Your assignment » Excluding pictures, transcribe precisely the lines from the one containing "Viewport: 730px width, 931px height." to the final line of the listing below, inclusive, and nothing more.

══════

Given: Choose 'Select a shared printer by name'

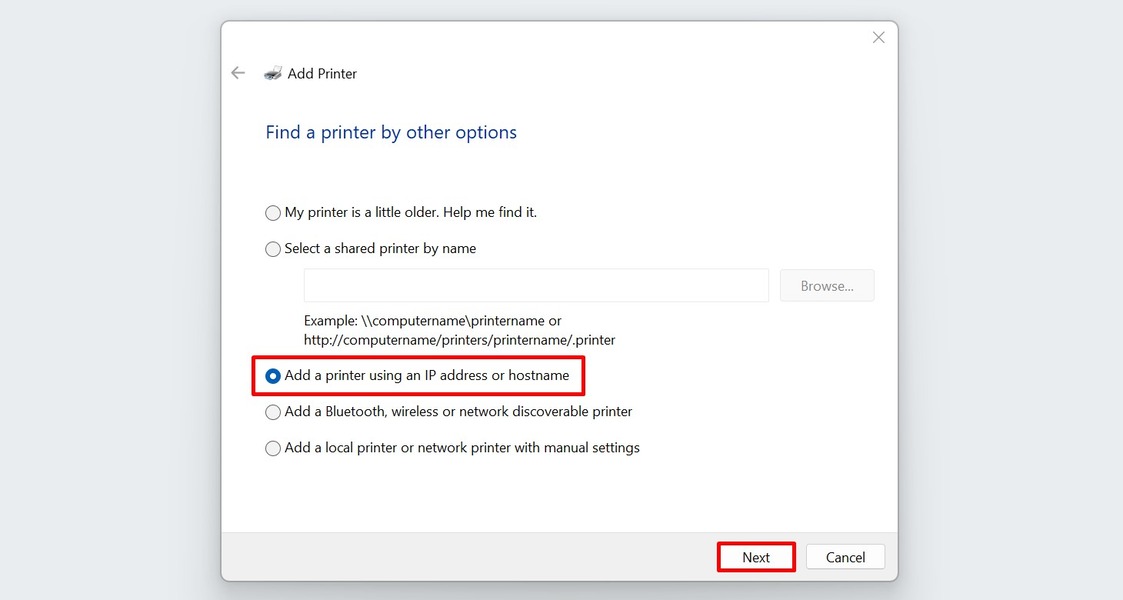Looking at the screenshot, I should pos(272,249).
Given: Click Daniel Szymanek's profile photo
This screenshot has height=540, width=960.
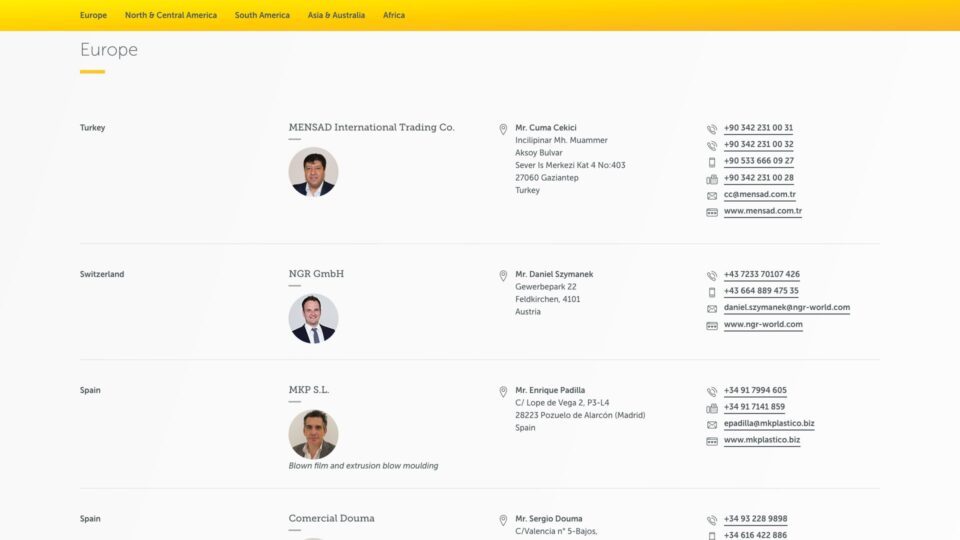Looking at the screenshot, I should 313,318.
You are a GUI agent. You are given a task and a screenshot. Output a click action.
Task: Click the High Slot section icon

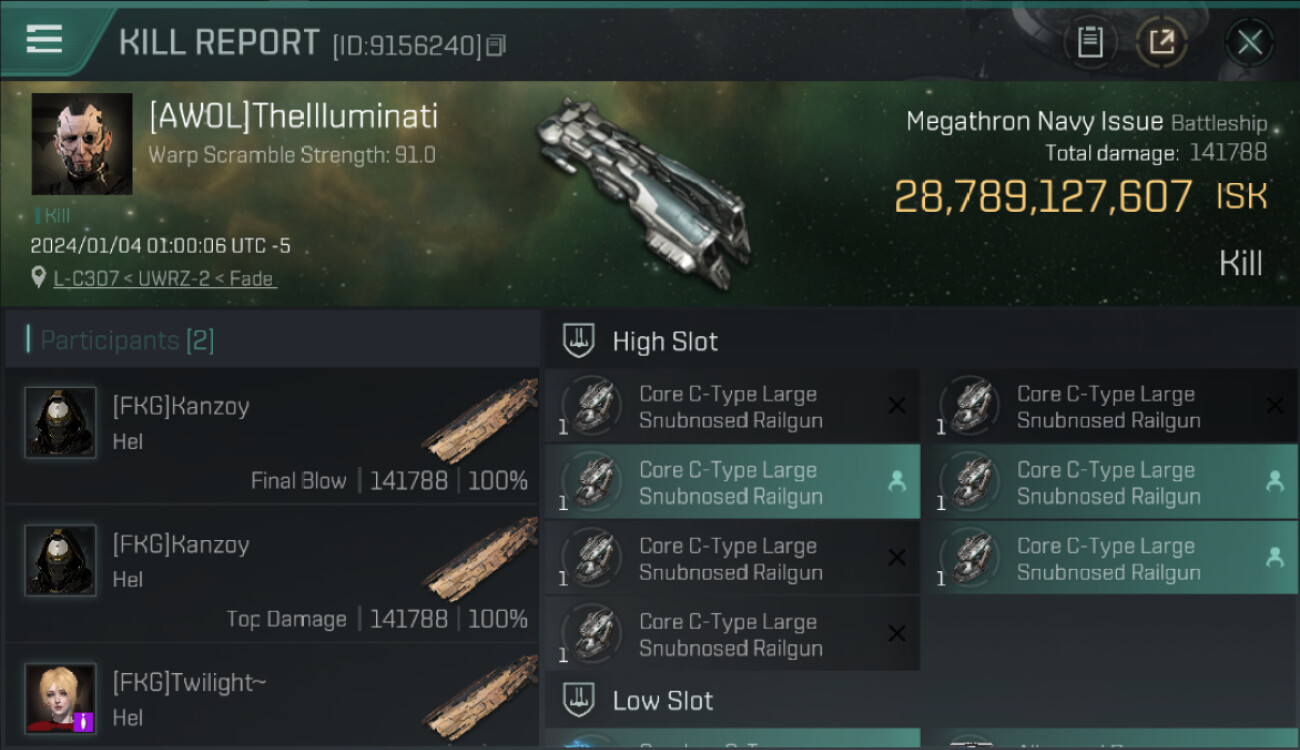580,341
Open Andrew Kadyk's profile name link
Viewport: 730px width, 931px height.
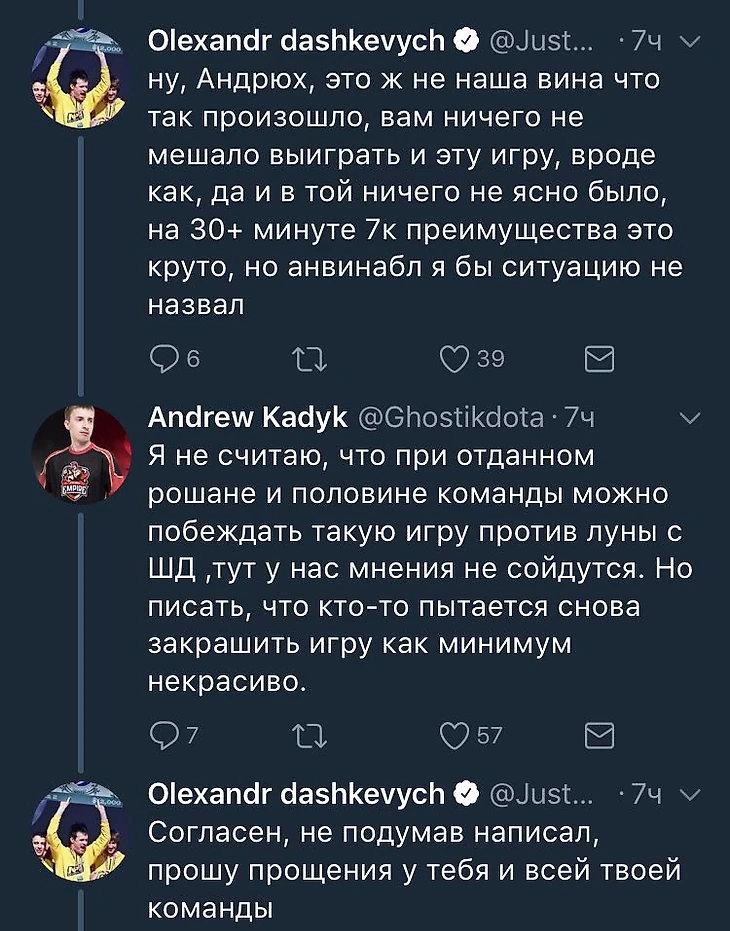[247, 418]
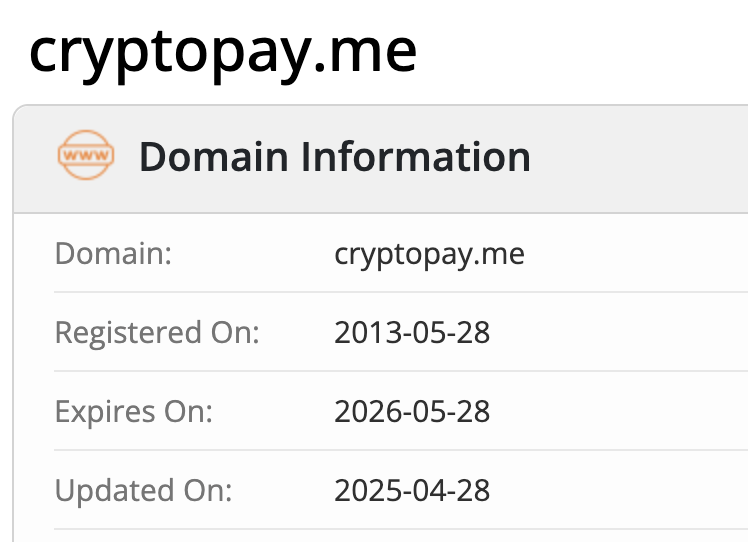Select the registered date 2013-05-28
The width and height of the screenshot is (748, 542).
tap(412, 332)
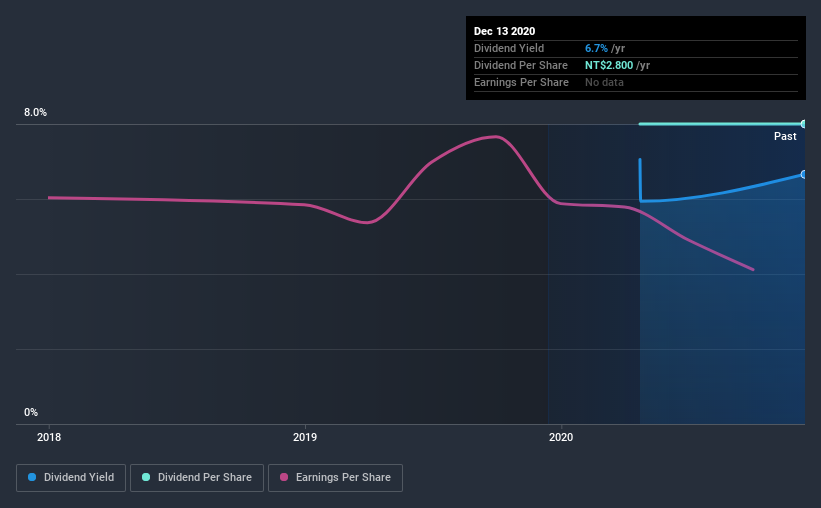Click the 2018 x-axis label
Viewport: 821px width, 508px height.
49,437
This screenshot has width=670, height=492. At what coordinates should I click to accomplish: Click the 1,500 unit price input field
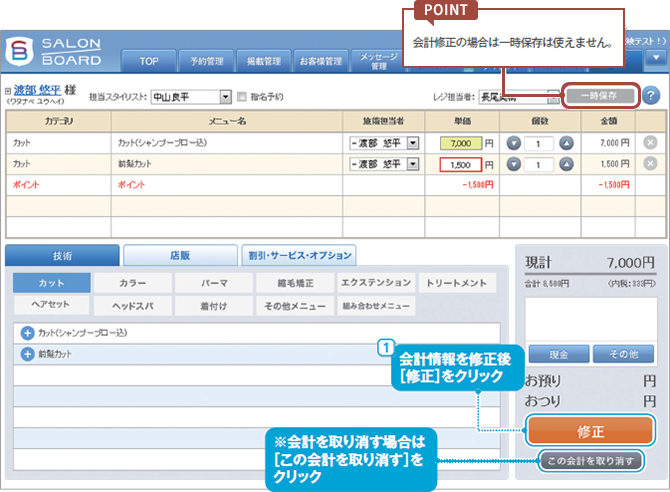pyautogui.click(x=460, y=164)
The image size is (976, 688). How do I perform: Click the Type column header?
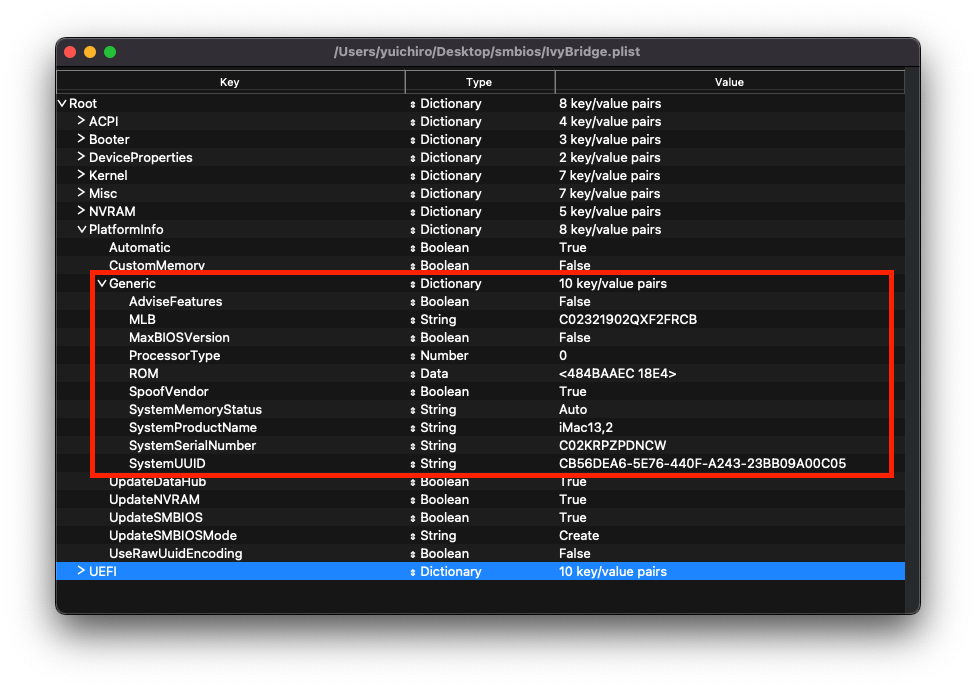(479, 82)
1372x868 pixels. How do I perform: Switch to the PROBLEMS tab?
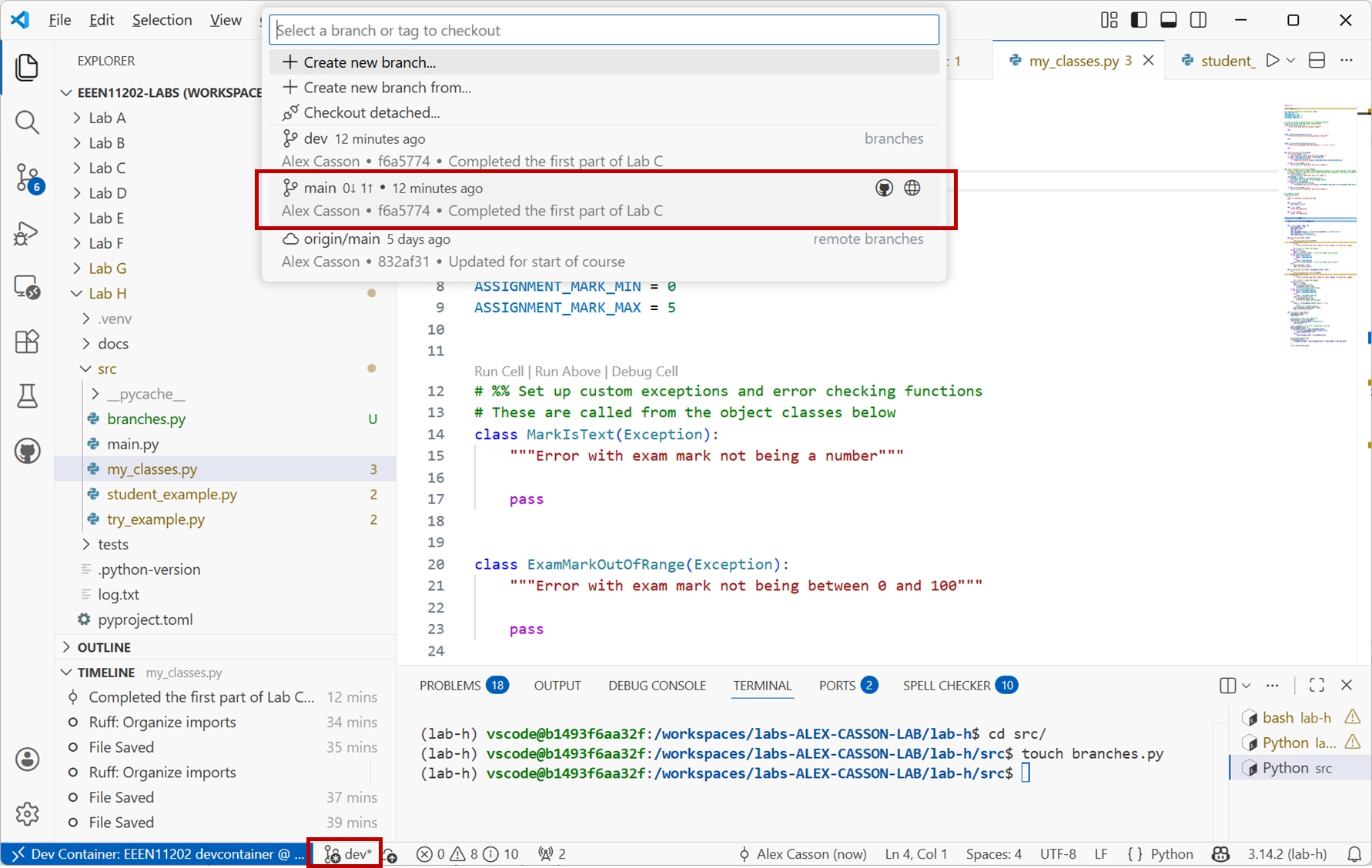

══════

Finished task »
Viewport: 730px width, 931px height.
[247, 418]
Select the registered date 2013-05-28
The width and height of the screenshot is (748, 542).
tap(412, 332)
Click the 2018 x-axis label
Viewport: 821px width, 508px height.
49,437
This screenshot has width=670, height=492. At what coordinates should I click to accomplish: Click the 1,500 unit price input field
pyautogui.click(x=460, y=164)
The image size is (976, 688). How do I perform: Click the Type column header?
(479, 82)
1372x868 pixels. How do I perform: Switch to the PROBLEMS tab?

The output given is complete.